[[ DATASET EXCERPTS open ]]

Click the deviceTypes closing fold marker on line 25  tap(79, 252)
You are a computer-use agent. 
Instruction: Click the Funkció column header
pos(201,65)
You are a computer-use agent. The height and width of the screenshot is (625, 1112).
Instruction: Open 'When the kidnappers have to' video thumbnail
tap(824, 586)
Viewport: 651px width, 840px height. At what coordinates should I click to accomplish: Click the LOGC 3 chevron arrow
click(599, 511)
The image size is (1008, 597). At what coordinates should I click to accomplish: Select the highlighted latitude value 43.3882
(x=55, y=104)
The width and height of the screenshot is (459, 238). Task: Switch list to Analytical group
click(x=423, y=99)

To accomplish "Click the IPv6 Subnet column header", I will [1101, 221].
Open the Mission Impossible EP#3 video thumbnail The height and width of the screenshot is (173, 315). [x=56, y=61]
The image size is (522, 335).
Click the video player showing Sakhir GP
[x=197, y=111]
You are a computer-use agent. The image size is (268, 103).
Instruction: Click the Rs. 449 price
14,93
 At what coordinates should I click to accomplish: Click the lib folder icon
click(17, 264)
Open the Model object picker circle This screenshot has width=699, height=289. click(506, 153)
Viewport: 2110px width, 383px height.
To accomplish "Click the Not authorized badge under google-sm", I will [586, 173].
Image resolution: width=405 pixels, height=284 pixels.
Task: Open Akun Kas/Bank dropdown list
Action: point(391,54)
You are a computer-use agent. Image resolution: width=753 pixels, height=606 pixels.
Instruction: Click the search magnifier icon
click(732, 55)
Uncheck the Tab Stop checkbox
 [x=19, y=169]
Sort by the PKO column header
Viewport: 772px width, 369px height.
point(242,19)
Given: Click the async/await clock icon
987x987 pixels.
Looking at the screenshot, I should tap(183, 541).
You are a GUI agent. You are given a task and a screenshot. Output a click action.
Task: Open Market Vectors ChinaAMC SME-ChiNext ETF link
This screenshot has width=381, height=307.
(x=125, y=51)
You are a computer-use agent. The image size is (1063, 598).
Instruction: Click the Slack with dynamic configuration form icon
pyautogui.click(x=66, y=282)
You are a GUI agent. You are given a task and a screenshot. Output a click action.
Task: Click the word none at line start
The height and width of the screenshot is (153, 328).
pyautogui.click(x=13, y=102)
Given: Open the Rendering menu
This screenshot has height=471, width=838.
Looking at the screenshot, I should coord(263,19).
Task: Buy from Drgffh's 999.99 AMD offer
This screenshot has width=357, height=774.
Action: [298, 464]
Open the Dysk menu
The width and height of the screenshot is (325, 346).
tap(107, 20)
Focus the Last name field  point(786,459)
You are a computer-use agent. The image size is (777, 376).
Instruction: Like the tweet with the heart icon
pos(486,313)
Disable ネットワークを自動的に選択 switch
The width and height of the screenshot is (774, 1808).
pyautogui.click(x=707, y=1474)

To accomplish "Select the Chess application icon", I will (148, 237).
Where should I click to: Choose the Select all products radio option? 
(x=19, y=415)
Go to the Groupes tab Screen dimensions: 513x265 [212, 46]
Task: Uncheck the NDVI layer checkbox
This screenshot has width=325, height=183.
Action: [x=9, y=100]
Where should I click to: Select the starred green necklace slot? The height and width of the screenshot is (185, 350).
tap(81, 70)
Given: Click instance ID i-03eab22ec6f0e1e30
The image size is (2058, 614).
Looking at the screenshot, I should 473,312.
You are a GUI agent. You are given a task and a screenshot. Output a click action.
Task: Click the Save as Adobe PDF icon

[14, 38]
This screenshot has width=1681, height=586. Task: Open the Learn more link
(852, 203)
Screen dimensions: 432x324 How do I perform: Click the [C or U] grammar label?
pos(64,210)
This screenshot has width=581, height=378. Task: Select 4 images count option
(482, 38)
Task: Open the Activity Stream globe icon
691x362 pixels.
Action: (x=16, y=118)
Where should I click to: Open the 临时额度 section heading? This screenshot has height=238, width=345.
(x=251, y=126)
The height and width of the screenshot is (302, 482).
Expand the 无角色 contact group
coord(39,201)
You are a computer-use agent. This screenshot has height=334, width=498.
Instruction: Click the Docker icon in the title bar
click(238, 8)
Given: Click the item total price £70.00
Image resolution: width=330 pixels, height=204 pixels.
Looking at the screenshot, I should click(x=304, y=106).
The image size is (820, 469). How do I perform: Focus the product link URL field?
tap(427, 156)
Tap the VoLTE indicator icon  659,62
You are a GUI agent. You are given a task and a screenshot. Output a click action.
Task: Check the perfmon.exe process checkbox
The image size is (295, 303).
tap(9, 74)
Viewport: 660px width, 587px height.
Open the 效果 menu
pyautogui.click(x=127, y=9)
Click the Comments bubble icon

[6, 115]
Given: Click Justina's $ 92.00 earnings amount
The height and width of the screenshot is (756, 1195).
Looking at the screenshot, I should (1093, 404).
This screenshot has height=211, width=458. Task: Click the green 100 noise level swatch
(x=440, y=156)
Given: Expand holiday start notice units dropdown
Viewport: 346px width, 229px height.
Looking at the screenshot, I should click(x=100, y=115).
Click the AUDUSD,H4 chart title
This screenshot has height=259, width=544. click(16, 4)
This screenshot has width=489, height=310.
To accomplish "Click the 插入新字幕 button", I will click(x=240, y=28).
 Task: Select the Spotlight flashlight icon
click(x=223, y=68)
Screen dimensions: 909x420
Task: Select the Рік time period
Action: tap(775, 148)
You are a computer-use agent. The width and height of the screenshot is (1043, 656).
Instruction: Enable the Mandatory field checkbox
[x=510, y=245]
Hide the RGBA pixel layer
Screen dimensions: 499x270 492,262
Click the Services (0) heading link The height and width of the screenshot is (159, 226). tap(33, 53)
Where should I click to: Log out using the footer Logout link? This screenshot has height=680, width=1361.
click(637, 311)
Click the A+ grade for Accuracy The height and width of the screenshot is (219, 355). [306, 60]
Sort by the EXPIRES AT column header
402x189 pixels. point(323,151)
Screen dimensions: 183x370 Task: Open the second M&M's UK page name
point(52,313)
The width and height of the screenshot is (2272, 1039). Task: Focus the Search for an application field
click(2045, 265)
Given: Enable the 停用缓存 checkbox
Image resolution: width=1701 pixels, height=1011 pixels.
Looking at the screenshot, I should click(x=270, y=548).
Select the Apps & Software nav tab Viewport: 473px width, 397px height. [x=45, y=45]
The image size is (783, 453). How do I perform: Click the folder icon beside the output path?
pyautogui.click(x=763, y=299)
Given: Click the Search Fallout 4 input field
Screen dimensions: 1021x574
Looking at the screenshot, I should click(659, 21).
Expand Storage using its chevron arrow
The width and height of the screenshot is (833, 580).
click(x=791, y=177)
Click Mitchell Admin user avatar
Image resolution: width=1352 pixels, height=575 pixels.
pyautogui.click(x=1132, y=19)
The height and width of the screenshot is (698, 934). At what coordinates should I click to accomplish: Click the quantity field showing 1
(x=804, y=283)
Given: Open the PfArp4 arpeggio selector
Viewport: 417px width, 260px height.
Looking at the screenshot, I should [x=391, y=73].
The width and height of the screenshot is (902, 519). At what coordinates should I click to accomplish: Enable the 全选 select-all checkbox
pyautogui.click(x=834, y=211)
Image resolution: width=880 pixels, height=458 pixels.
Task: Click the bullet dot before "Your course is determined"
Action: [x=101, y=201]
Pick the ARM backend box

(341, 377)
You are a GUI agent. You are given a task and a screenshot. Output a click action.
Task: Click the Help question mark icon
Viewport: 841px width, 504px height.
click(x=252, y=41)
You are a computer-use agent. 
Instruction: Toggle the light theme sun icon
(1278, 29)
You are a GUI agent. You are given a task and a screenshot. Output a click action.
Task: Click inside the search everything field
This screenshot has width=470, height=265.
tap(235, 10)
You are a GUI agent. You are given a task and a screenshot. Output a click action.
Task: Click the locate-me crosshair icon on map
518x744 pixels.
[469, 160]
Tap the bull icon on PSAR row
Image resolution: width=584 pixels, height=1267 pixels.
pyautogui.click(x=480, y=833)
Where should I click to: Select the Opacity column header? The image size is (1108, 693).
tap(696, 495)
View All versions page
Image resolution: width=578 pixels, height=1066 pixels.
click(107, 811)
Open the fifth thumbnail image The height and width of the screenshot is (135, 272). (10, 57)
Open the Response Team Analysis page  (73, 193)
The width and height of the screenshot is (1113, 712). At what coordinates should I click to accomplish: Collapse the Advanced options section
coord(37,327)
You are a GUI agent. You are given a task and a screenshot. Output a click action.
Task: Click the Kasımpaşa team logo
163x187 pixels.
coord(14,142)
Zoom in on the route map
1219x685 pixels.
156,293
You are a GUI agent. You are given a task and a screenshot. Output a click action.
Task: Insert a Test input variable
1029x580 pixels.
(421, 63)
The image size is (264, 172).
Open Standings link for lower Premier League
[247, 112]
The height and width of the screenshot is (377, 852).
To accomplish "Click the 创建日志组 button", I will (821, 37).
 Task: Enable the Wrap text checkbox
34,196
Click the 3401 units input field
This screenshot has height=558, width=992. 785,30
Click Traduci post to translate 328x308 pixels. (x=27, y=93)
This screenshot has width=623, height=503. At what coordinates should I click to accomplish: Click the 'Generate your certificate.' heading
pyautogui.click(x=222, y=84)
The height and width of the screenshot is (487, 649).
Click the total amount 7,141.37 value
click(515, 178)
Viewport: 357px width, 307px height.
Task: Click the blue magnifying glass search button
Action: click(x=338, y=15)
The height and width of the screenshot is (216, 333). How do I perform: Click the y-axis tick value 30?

[[ DATASET EXCERPTS closed ]]

▶ **ACTION ITEM**
For this exercise, please output exactly the lines above starting at the line with "You are a computer-use agent. The image size is (1063, 598)." and ending at the line with "Focus the Last", ends included.

▶ **PROBLEM SOLUTION**
You are a computer-use agent. The image size is (1063, 598).
Instruction: Click the Slack with dynamic configuration form icon
pyautogui.click(x=66, y=282)
You are a GUI agent. You are given a task and a screenshot. Output a click action.
Task: Click the word none at line start
The height and width of the screenshot is (153, 328).
pyautogui.click(x=13, y=102)
Given: Open the Rendering menu
This screenshot has height=471, width=838.
Looking at the screenshot, I should coord(263,19).
Task: Buy from Drgffh's 999.99 AMD offer
This screenshot has width=357, height=774.
Action: [298, 464]
Open the Dysk menu
The width and height of the screenshot is (325, 346).
tap(107, 20)
Focus the Last name field  point(786,459)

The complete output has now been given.